Substitute "interface agent" for every occurrence of "GUI agent" in the listing below, and leave everything else unchanged.

start PROVIDED DATA

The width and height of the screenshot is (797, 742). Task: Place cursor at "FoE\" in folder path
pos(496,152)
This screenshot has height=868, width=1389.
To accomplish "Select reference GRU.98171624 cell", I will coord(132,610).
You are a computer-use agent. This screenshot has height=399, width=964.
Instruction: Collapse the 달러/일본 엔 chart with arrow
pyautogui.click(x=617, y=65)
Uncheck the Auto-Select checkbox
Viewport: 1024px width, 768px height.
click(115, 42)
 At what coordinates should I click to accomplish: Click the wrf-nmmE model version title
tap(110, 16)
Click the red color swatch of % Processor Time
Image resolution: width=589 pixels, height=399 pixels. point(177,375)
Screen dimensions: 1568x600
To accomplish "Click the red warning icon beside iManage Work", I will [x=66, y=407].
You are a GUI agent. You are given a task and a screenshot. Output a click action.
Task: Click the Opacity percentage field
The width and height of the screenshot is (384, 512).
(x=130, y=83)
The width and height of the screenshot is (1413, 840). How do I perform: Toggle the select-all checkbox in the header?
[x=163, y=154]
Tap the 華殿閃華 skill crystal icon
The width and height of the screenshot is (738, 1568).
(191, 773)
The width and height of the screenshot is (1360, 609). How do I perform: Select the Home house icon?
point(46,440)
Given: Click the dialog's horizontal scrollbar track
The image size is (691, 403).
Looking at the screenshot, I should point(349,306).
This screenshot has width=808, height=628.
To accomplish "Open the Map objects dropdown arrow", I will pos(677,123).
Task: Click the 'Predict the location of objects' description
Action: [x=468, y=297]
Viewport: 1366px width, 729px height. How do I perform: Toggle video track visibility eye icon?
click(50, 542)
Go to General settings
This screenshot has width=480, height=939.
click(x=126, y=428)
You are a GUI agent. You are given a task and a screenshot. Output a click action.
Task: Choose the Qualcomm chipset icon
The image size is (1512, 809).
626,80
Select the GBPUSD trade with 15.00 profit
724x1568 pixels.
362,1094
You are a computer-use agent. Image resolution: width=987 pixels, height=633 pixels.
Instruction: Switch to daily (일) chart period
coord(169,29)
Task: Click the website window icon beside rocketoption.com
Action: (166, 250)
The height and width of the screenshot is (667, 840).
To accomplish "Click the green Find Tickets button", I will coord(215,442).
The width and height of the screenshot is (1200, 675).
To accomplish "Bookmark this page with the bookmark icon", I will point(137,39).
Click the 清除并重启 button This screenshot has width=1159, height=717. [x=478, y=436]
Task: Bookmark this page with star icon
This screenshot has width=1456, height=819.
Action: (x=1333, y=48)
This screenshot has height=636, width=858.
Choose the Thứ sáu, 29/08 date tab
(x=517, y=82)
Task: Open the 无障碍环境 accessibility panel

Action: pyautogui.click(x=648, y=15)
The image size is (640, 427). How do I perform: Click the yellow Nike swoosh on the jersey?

end PROVIDED DATA

TASK RESULT -
The width and height of the screenshot is (797, 742). Task: Place cursor at "FoE\" in folder path
pos(496,152)
This screenshot has height=868, width=1389.
To accomplish "Select reference GRU.98171624 cell", I will coord(132,610).
You are a computer-use agent. This screenshot has height=399, width=964.
Instruction: Collapse the 달러/일본 엔 chart with arrow
pyautogui.click(x=617, y=65)
Uncheck the Auto-Select checkbox
Viewport: 1024px width, 768px height.
click(115, 42)
 At what coordinates should I click to accomplish: Click the wrf-nmmE model version title
tap(110, 16)
Click the red color swatch of % Processor Time
Image resolution: width=589 pixels, height=399 pixels. point(177,375)
Screen dimensions: 1568x600
To accomplish "Click the red warning icon beside iManage Work", I will [x=66, y=407].
You are a interface agent. You are given a task and a screenshot. Output a click action.
Task: Click the Opacity percentage field
The width and height of the screenshot is (384, 512).
(x=130, y=83)
The width and height of the screenshot is (1413, 840). How do I perform: Toggle the select-all checkbox in the header?
[x=163, y=154]
Tap the 華殿閃華 skill crystal icon
The width and height of the screenshot is (738, 1568).
(191, 773)
The width and height of the screenshot is (1360, 609). How do I perform: Select the Home house icon?
point(46,440)
Given: Click the dialog's horizontal scrollbar track
The image size is (691, 403).
Looking at the screenshot, I should point(349,306).
This screenshot has width=808, height=628.
To accomplish "Open the Map objects dropdown arrow", I will pos(677,123).
Task: Click the 'Predict the location of objects' description
Action: [x=468, y=297]
Viewport: 1366px width, 729px height. How do I perform: Toggle video track visibility eye icon?
click(50, 542)
Go to General settings
This screenshot has width=480, height=939.
click(x=126, y=428)
You are a interface agent. You are given a task and a screenshot. Output a click action.
Task: Choose the Qualcomm chipset icon
The image size is (1512, 809).
626,80
Select the GBPUSD trade with 15.00 profit
724x1568 pixels.
362,1094
You are a computer-use agent. Image resolution: width=987 pixels, height=633 pixels.
Instruction: Switch to daily (일) chart period
coord(169,29)
Task: Click the website window icon beside rocketoption.com
Action: (166, 250)
The height and width of the screenshot is (667, 840).
To accomplish "Click the green Find Tickets button", I will coord(215,442).
The width and height of the screenshot is (1200, 675).
To accomplish "Bookmark this page with the bookmark icon", I will point(137,39).
Click the 清除并重启 button This screenshot has width=1159, height=717. [x=478, y=436]
Task: Bookmark this page with star icon
This screenshot has width=1456, height=819.
Action: (x=1333, y=48)
This screenshot has height=636, width=858.
Choose the Thứ sáu, 29/08 date tab
(x=517, y=82)
Task: Open the 无障碍环境 accessibility panel

Action: pyautogui.click(x=648, y=15)
The image size is (640, 427). How do I perform: Click the yellow Nike swoosh on the jersey?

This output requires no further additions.